Giving You Health Care “Equally”

by | May 11, 2021

The government must take good medical care from those who have it and redistribute it to those who do not.

Increasing government control of medical care is a reflection of increasing government control of everything. In the name of equality, politicians eagerly create inequality in the interest of their own spoils system.

In a free market, the interaction of unrestricted individuals results in unequal outcomes, but many do not care for this. We regularly hear that the central problem of our times is inequality. The government no longer wants to merely tax your income or ensure accessibility to health care services; they want to limit and control all of it, equally. Their ultimate goal is not the revenue needed to pay for programs but more power for themselves.

● **Record set**
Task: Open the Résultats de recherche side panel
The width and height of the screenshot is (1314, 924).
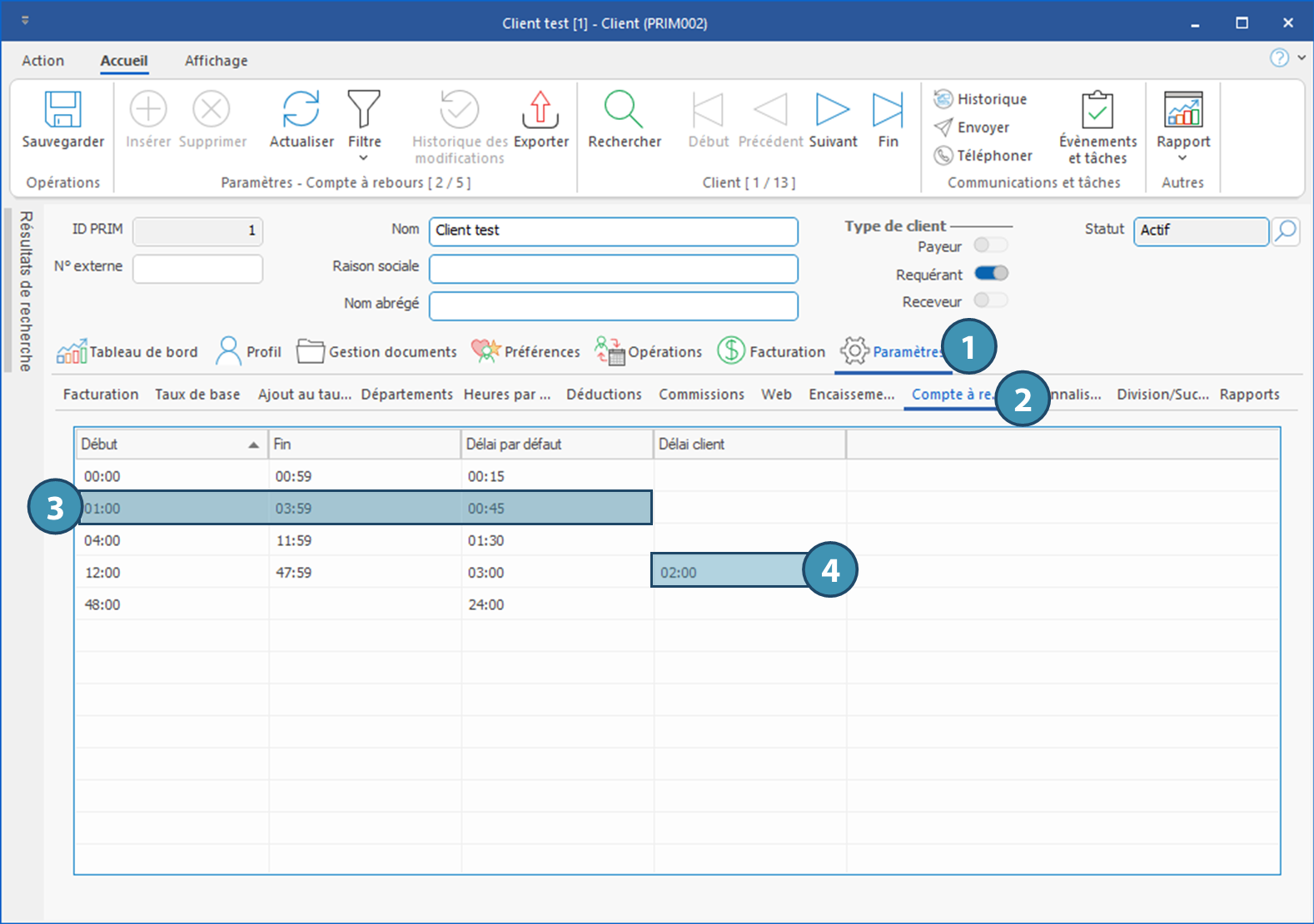Action: (x=26, y=291)
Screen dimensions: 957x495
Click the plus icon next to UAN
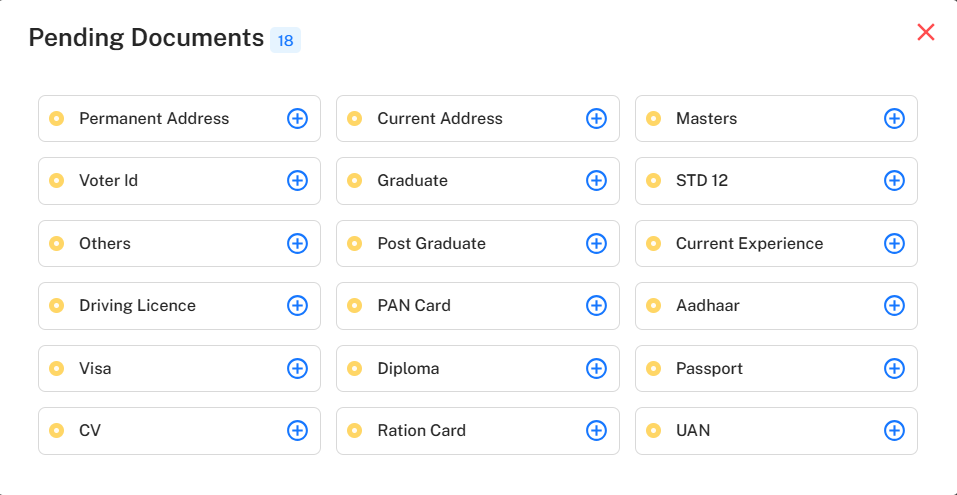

● **Your instructions**
Resume the essay on government control of health care, starting with the sentence that follows its final line about power.

● **Exercise response**
Several generations of politicians have cultivated a mentality that each individual’s earnings and medical plan, and the medical practices of physicians, are subject to government permission. As stated by President Barack Obama’s first head of Medicare and Medicaid, Donald Berwick:

“Any health care funding plan that is just, equitable, civilized and humane must–must–redistribute wealth from the richer among us to the poorer and the less fortunate. Excellent health care is, by definition, re-distributional.”

Thus the government must take good medical care from those who have it and redistribute it to those who do not.

Another way of saying that is: “If you like your current medical care, we will redistribute it equally to others.” Not exactly what the president promised.

A prime example of how politicians create inequality: they spend hundreds of millions of dollars on television advertising to encourage low-income earners to spend their money buying government lottery tickets. Then they give $400 million to one or two winners. That is redistribution of wealth with a vengeance. All that the government really distributes equally is a gambling dependency–a psychological disorder.

A much larger gamble is government-provided care. It claims equality for all and then proceeds to create hundreds of thousands of pages of legislation and regulations listing the exceptions–with vast bureaucracies to administer it all. That process then chiefly serves the special interests of its creators.

Politicians say they want the law to treat every patient equally, but their priority is to preserve their power to grant exceptions, waivers, and benefits to their friends and clients.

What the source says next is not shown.